Sementara itu, indeks dolar AS yang mengukur kekuatan dolar AS terhadap sejumlah mata uang utama pagi ini terpantau naik tipis 0,01 persen atau 0,009 poin ke level 96,312 pada pukul 07.55 WIB. Pergerakan indeks dolar sebelumnya dibuka naik hanya 0,012 poin di level 96,315, setelah pada perdagangan Selasa lalu berakhir terkoreksi 0,03 persen atau 0,033 poin di posisi 96,3.

Sebelumnya pada hari Selasa lalu, nilai tukar rupiah mampu rebound terhadap dolar Amerika Serikat (AS) pada akhir perdagangannya. Berdasarkan data Bloomberg, nilai tukar rupiah di pasar spot ditutup menguat 7 poin atau 0,05 persen di level Rp14.220 per dolar AS dari level penutupan perdagangan sebelumnya.

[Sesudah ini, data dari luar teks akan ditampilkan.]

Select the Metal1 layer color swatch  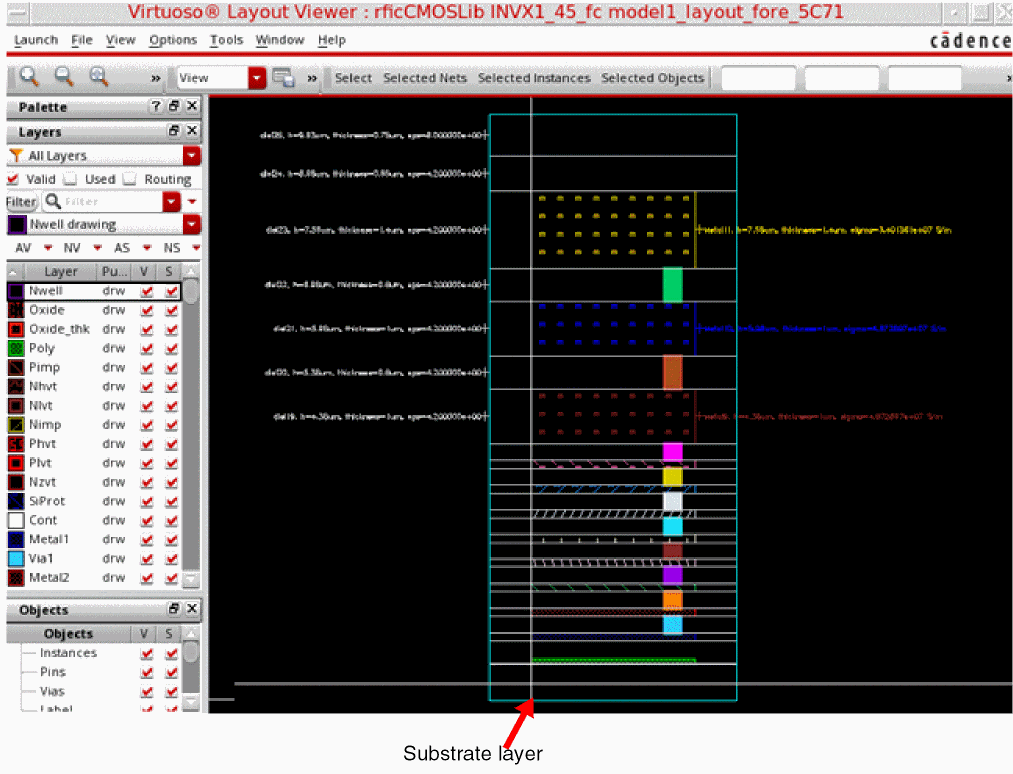[16, 539]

Pada perdagangan Senin lalu, nilai tukar rupiah ditutup terdepresiasi 49 poin atau 0,35 persen di level Rp 14.227 per dolar AS. Nilai tukar rupiah terhadap dolar Amerika Serikat (AS) mulai rebound dari pelemahannya ketika dibuka terapresiasi 18 poin atau 0,13 persen di level Rp14.209 per dolar AS dari level penutupan perdagangan sebelumnya. Sepanjang perdagangan hari ini, rupiah bergerak di level Rp 14.185 – Rp 14.228 per dolar AS.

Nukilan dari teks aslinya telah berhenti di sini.